Financial planning is critical to generating stable long term returns. And the most important step in financial planning is asset allocation taking into consideration investor's risk and return requirements. While this may seem an easy task most investors fail to accurately assess their asset allocation requirements. Sample this. As per Reserve Bank of India's (RBI) latest annual report, investors put Rs 647 bn in bank fixed deposits last year! Not surprisingly bank Fixed Deposits (FD) constitute more than 50% of household investments in India. It becomes difficult to fathom that a country like India, whose long term growth story is pretty much intact, has 50% of investable savings parked in fixed deposits.

Ideally, in order to take advantage of the growth story investing in equities for the long term should yield better results, isn't it? Yet this is not happening in India. Why? The primary answer is low risk appetite of Indians and lack of awareness. Not many people are able to digest the volatility in equity markets despite having excess liquidity and age on their side. In short, they are unable to assess their risk return profile and asset allocation requirements. Another reason for this is also their investment horizon. Most view stock markets as a place to get rich quick. Therefore they are unable to cope with the volatility and ups and downs. As such, they continue investing in low risk assets like FD's despite their risk profile and asset allocation indicating otherwise.

This investing pattern indicates that Indian investors are risk averse. While looking for safety in investments is a wise approach, ignoring asset classes that can improve your return potential in future is poor asset allocation. Equities over the long term can easily generate returns that can beat FDs. Also, FDs have been poor in hedging inflation risk.

This indicates that investors have to reassess their asset allocation profiles.
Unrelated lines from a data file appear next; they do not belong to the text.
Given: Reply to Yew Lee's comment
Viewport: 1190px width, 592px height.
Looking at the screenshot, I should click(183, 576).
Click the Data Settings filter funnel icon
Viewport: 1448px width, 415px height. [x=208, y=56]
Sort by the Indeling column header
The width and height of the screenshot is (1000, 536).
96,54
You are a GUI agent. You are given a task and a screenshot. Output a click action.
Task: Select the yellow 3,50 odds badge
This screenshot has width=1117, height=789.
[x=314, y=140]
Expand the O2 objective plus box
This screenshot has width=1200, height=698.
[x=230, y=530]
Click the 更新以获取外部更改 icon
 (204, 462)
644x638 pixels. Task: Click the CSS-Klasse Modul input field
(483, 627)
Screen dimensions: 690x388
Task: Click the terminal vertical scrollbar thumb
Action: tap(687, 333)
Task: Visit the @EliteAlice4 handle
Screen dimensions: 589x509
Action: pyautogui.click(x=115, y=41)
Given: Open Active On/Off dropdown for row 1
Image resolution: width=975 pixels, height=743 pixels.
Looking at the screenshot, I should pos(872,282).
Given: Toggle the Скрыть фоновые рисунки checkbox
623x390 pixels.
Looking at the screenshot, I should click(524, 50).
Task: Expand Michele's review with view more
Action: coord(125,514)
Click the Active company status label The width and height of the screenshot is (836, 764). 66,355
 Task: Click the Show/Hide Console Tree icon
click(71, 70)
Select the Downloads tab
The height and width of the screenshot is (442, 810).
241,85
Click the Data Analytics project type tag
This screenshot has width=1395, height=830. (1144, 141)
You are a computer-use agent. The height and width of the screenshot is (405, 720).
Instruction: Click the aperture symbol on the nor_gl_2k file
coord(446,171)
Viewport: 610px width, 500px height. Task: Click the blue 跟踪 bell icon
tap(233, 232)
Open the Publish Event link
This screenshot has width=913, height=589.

While FDs offer safety of investments and stability in returns, the asset class does not generate wealth over the long term after taking into consideration the impact of inflation and taxes. Equities, on the other hand, hedge inflation risk to a certain extent. However, it does not mean that investors should increase their allocation towards equities blindly. Equity allocation is dependent upon various considerations like age, liquidity, time horizon etc. If analysis of all these factors suggests that equities should be a part of the overall portfolio only then the exposure to this asset class should be increased. Also, within equities the investor should be broadly diversified amongst large, mid and small caps stocks. Gold is another asset class which should form a part of one's investment portfolio to.

In short, a proper investment portfolio is one which is diversified across asset classes and takes into account clients' risk as well as return considerations. Over exposure to a single asset class like FD in this case means that investors tend to lose out in the longer run.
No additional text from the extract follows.